# Tanneries?



## StraightShotSam (Aug 11, 2010)

Who do you send your capes to guys & gals? I'm looking for an inexpensive place but yet a good tan.


----------



## TimberlandTaxi (Aug 29, 2009)

where are you from?


----------



## Deadeye_Hoyt (Aug 4, 2010)

OK. Me too. I have always done all work myself, but I am getting backed up and am thinking of sending off some capes. Will they take 100% raw capes or do you still need to turn ears, nose, lips and flesh before sending out?


----------



## StraightShotSam (Aug 11, 2010)

I would flesh the whole thing out and turn the nose lips and ears first, but I am from Western Wisconsin, Galesville, near LaCrosse.


----------



## Deadeye_Hoyt (Aug 4, 2010)

I did a little research and found a place in Illinois that will take a raw, frozen cape, and turn everything flesh and tan for $81. With shipping both ways, you're looking at $110-$115. With the time it would save me on say 5 to 10 capes, its starting to sound like it would be worth doing.


----------



## StraightShotSam (Aug 11, 2010)

I would say, that is the least fun part of the job in my opinion. And what did you use to tan your own If I might ask? Kinda interested in doing that, but the Illinois place sounds nice. Whats the name of that tannery?


----------



## Deadeye_Hoyt (Aug 4, 2010)

It's called Micro Tan. www.micro-tan.com $45 if it has been fleshed, turned, and salted, and $83 if it is raw. I use the Dan Rinehart's tanning cream to tan my hides. I was using McKenzie tan, but I like the Rinehart's better. I still have a full quart of the McKenzie tan I can sell or trade you if you want it. I'm starting to think it would be worth my time to send a few capes off raw and let them do all the work and see if I like doing it that way.
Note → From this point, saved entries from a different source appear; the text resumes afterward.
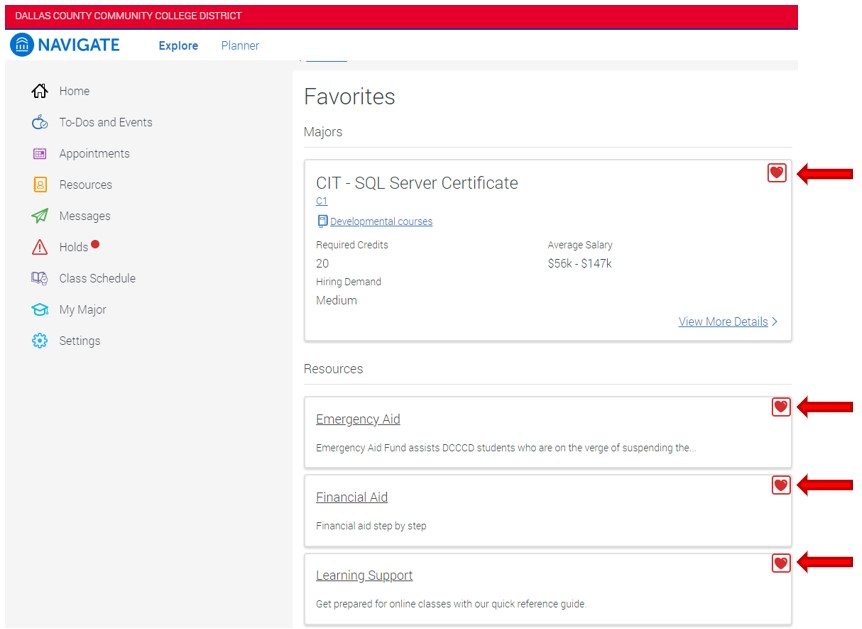This screenshot has height=629, width=862.
Task: Open the Planner tab
Action: pos(240,45)
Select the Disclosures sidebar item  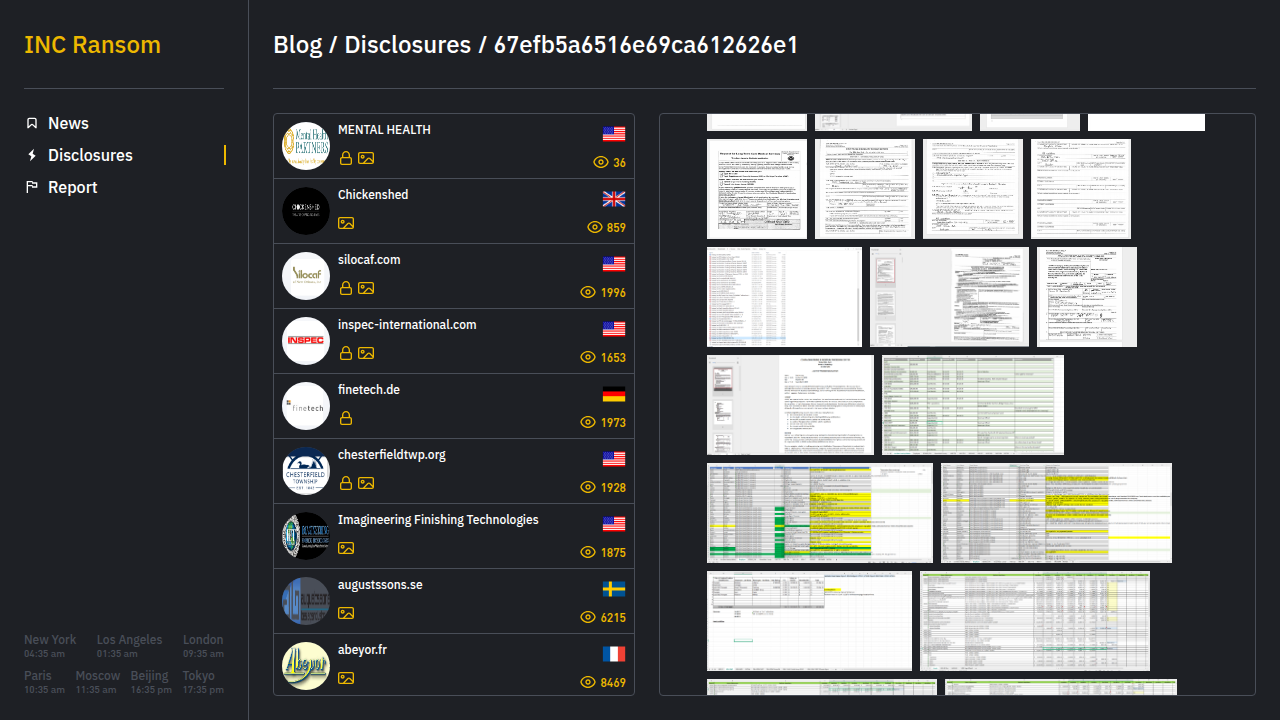[90, 155]
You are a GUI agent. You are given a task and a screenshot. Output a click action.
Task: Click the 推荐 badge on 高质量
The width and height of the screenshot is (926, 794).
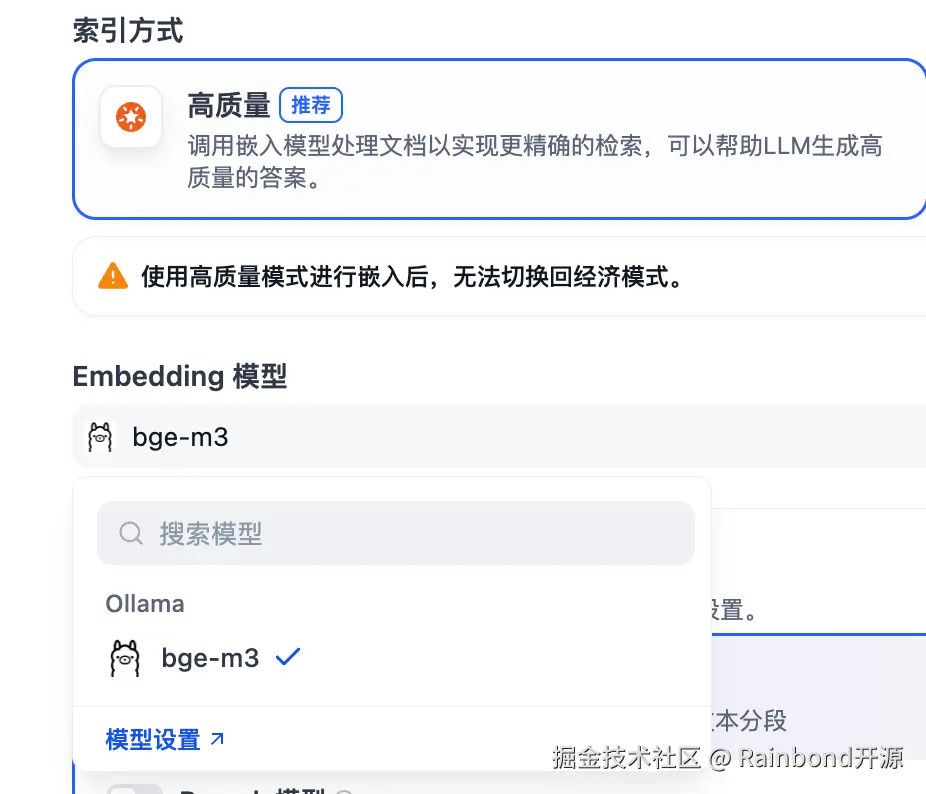[x=311, y=104]
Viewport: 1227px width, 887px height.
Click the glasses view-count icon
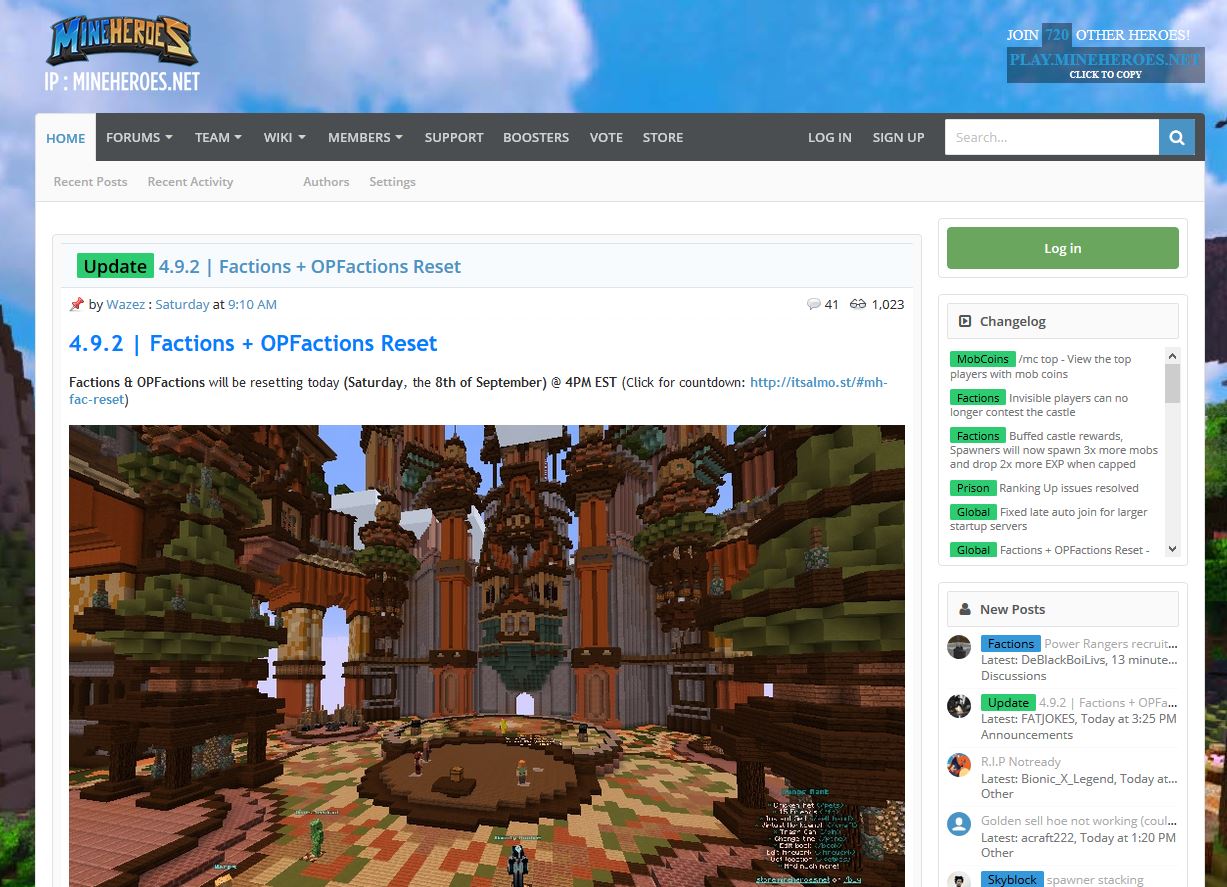[x=856, y=305]
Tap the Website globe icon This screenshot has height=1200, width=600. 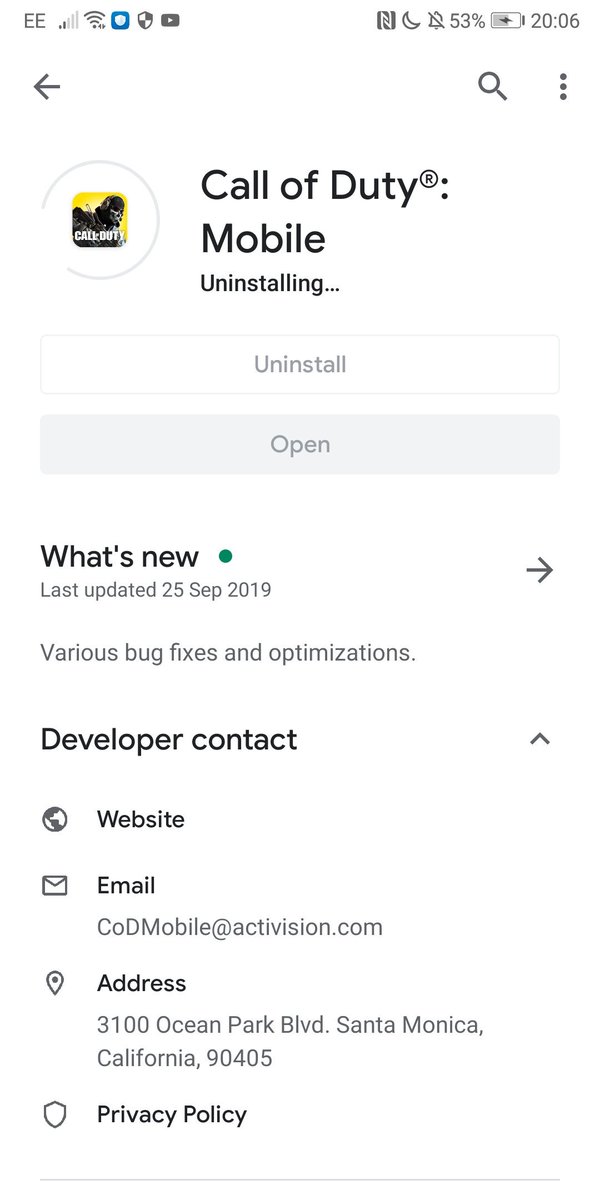click(55, 820)
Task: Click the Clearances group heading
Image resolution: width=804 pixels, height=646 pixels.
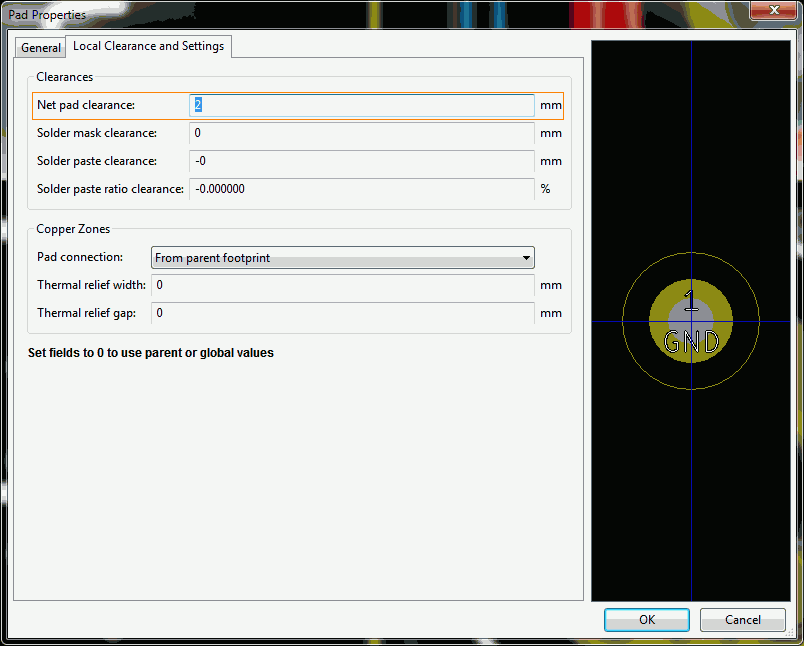Action: tap(65, 77)
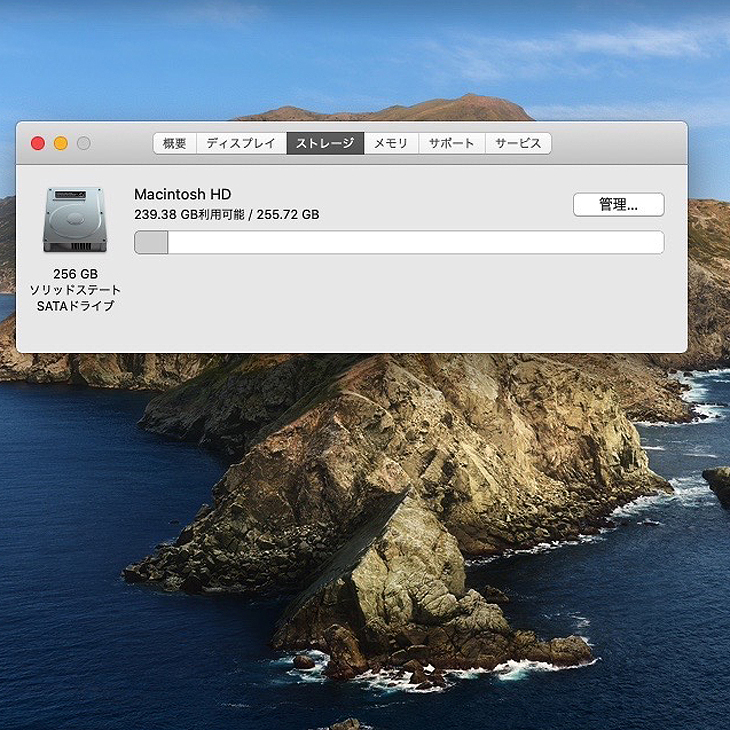Show the サポート tab
Viewport: 730px width, 730px height.
(452, 143)
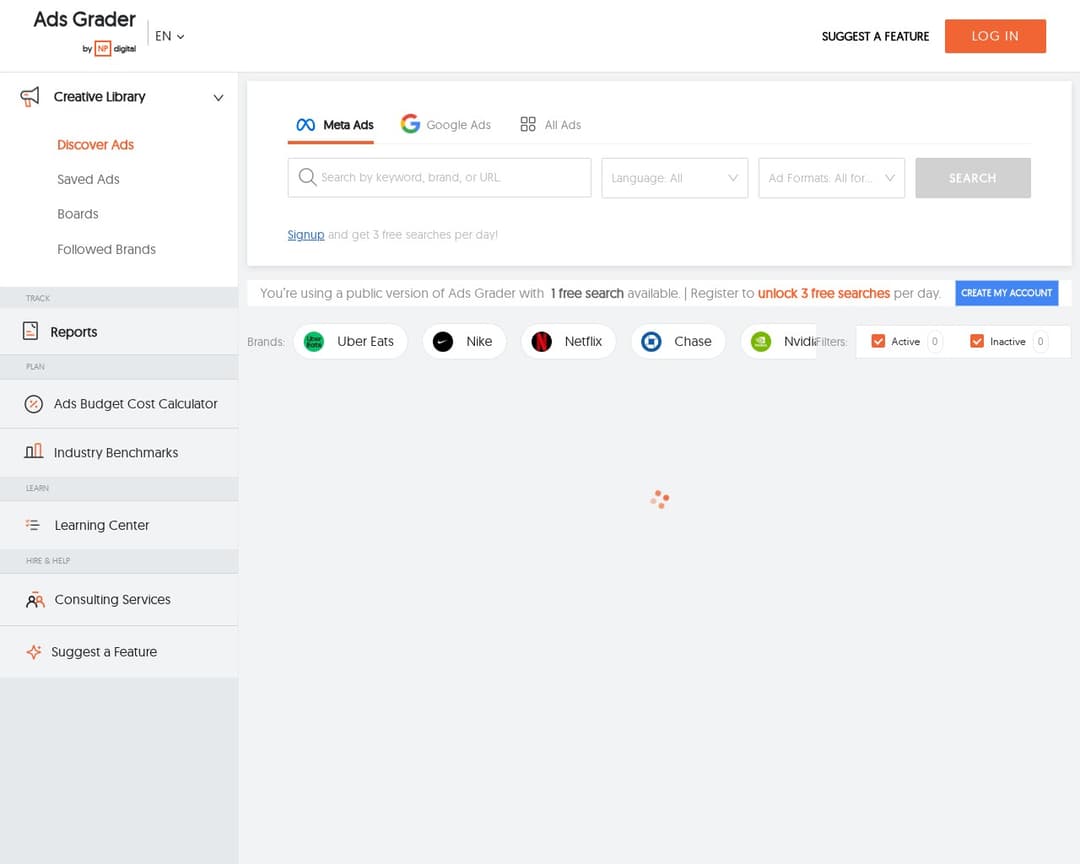The width and height of the screenshot is (1080, 864).
Task: Click the Suggest a Feature sparkle icon
Action: (33, 652)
The only thing I don't like is they have a 3 month turn around.


----------



## StraightShotSam (Aug 11, 2010)

Yeah, I suppose with the work you dont do, you have to sacrafice. But that sounds good, I might try it as well.


----------



## radpuppy (Dec 16, 2008)

http://www.yellowbot.com/barretts-fur-dressing-incorporated-columbus-ms.html. 
Used these guys for years in taxidermy business they are excellent.


----------



## killdoes (Jul 12, 2010)

East Coast Tannery in Pennsylvania will take your raw capes and split, turn, salt and tan them for $59.00. 215-799-1900 is their phone number.


----------